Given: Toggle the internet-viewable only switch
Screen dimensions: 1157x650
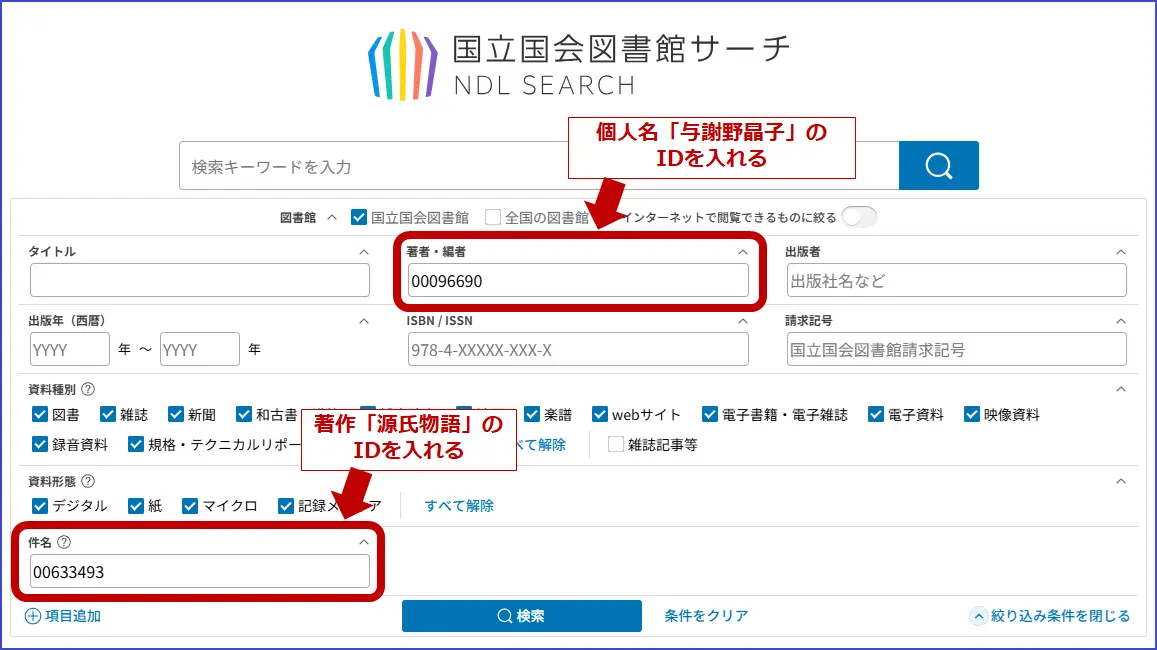Looking at the screenshot, I should click(859, 217).
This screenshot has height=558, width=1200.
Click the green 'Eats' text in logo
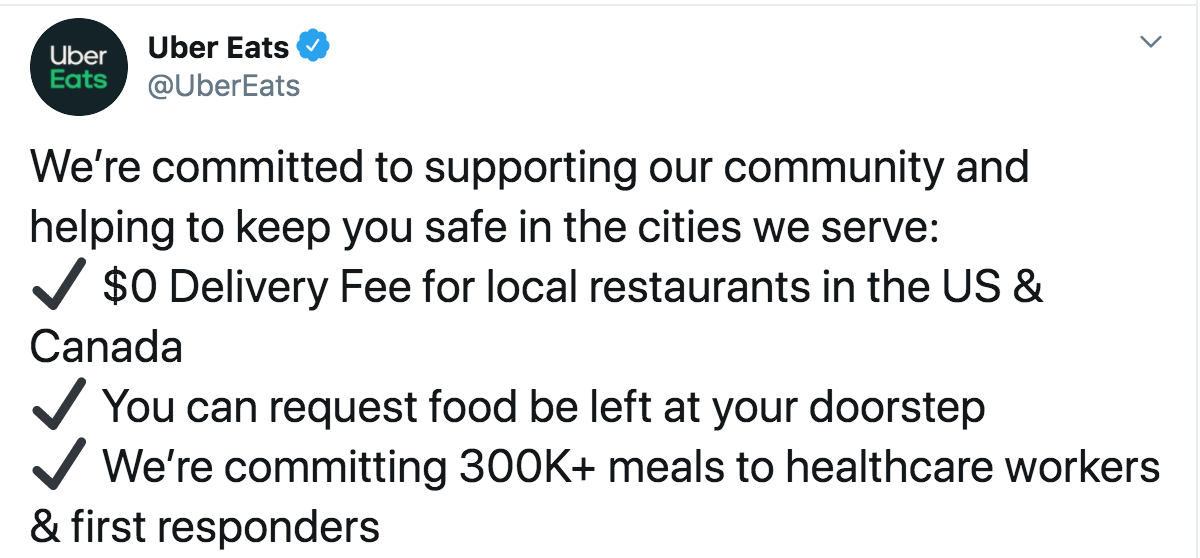tap(79, 80)
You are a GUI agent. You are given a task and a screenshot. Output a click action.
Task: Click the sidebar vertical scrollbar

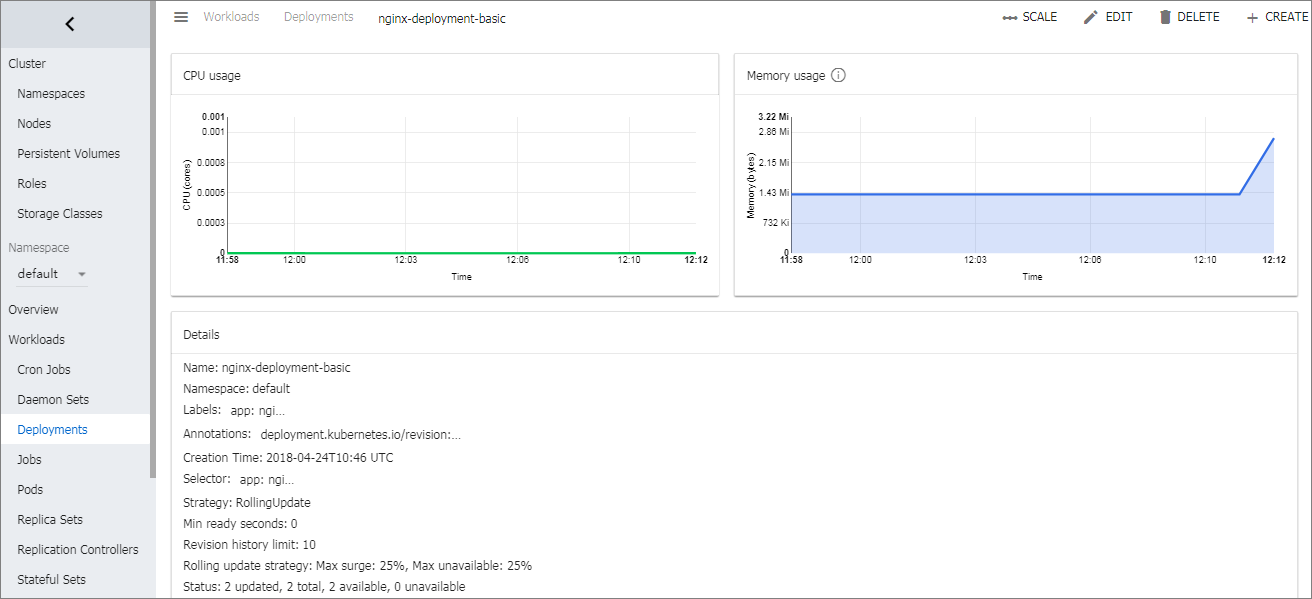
+ + + + +
• Required work
Set the pictures aside and restate word for word only the lines from the line containing "You are a GUI" through the end of the entries above, both included.

• Solution below
You are a GUI agent. You are given a task and a screenshot. Output a click action.
Task: Click the sidebar vertical scrollbar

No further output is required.